● **Exercise instructions**: Render into French the following sentence from the text on suffering and the Cross below: "Seen in this light, the Cross is certainly worthy of love; it is the outstanding means of our sanctification."

● **Source document**:
---------------

In this earthly life, in our present state of fallen nature where our tendencies have been disordered – seeking and pursuing our happiness in our self-worth, bodily fitness,  pleasures and comforts, and the best possible life the world can offer – we cannot love God with our whole mind, heart, soul and strength (Lk. 10.27) without suffering: without scraping off from our hearts all the hardened dross that has accumulated since the dawn of reason and which blocked the full reign of the Beloved Who does not tolerate half-measures: I would thou wert cold or hot. But because thou art lukewarm, and neither cold, nor hot, I will begin to vomit thee out of My mouth (Apoc. 3.15,16; cf., also our post “The Ultimate Delusion of Vatican II ‘Catholicism’”). Therefore, “O my God, I choose everything. I do not want to be a saint by halves. I am not afraid to suffer for You,” says our dear “Little Therese”.

The Cross is suffering viewed in the supernatural light of faith as an instrument of salvation and sanctification, and therefore, as an instrument of love. Seen in this light, the Cross is certainly worthy of love; it is the outstanding means of our sanctification. Our union with God cannot be accomplished except through suffering. Now, friendship is the union, the blending of two souls into one: “One heart and one soul… the same likes and dislikes” (“Cor unum et anima una… unum velle, unum nolle”). Thus our friendship with God is a perfect union of all our faculties with Him; a union of our mind that subordinates our reason to Reason by patterning our thoughts after those of God – conforming our way of thinking to the traditional teachings of the Catholic Church and not to the novelties of a counterfeit ‘Catholicism’ which are in line with the principles of Masonic ‘Enlightenment’ (“liberty, equality, fraternity or brotherhood” and the unending ecumenical search for truth and meaning), the counterfeit ‘Christianity’ [the religious revolt of the 16th century: 'Protestantism', cf. our post "The Great Sign in Heaven"] of the Synagogue (service of one’s personal judgment, service of opinion: “FOR ME…”), and the maxims of the world (“My way”); a union of our will that causes us to embrace the divine will – which manifests itself through the Commandments of God and Laws of the Church, the will of our legitimate superiors (as long as it is not evil, not contrary to the Commandments of God and His irrevocable decrees, cf. our post "Obey God, rather than men," not contrary to Catholic Faith and Morals), our "duty of the present moment", all that affects the body (in health or sickness), and all that affects the soul (whether it be of joy or tribulation, of long or brief duration) – as our very own, a union of heart that prompts us to give ourselves to God as He has given Himself to us, My Beloved to me and I to him (Cant. 2.16); a union of activities that causes us to seek first and foremost the interests of Our Lord Jesus Christ and His Church.

---------------

● **Material**:
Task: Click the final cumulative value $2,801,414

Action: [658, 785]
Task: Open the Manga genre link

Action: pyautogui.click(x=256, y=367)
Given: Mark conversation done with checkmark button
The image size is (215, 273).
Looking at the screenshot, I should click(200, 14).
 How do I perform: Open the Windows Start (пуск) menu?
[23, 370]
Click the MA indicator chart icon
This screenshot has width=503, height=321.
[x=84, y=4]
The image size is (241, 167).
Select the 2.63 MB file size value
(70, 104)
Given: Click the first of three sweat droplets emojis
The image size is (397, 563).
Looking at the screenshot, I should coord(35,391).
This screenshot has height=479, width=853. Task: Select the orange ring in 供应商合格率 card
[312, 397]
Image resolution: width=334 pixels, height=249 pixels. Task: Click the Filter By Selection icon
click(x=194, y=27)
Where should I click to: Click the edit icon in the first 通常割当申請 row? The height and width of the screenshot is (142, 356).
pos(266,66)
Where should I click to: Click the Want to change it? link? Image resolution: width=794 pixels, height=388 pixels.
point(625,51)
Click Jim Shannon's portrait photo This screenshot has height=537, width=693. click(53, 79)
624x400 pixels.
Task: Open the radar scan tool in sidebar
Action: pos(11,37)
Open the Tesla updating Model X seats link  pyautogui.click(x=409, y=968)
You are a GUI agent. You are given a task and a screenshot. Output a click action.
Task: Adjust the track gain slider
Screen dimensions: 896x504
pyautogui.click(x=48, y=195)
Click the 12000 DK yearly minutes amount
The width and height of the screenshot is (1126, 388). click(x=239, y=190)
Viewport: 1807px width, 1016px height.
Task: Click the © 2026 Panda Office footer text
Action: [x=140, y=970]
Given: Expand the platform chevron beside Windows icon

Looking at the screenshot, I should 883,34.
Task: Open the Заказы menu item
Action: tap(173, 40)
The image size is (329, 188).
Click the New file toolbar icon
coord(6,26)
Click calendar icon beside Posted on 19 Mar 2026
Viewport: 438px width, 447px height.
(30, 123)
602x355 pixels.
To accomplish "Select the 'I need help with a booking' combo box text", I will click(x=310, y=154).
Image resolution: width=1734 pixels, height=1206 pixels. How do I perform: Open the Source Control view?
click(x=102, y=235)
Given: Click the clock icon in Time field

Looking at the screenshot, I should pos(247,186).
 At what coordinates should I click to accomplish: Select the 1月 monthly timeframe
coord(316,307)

---------------

● **Solution**: Vue sous cette lumière, la Croix est assurément digne d'amour ; elle est le moyen par excellence de notre sanctification.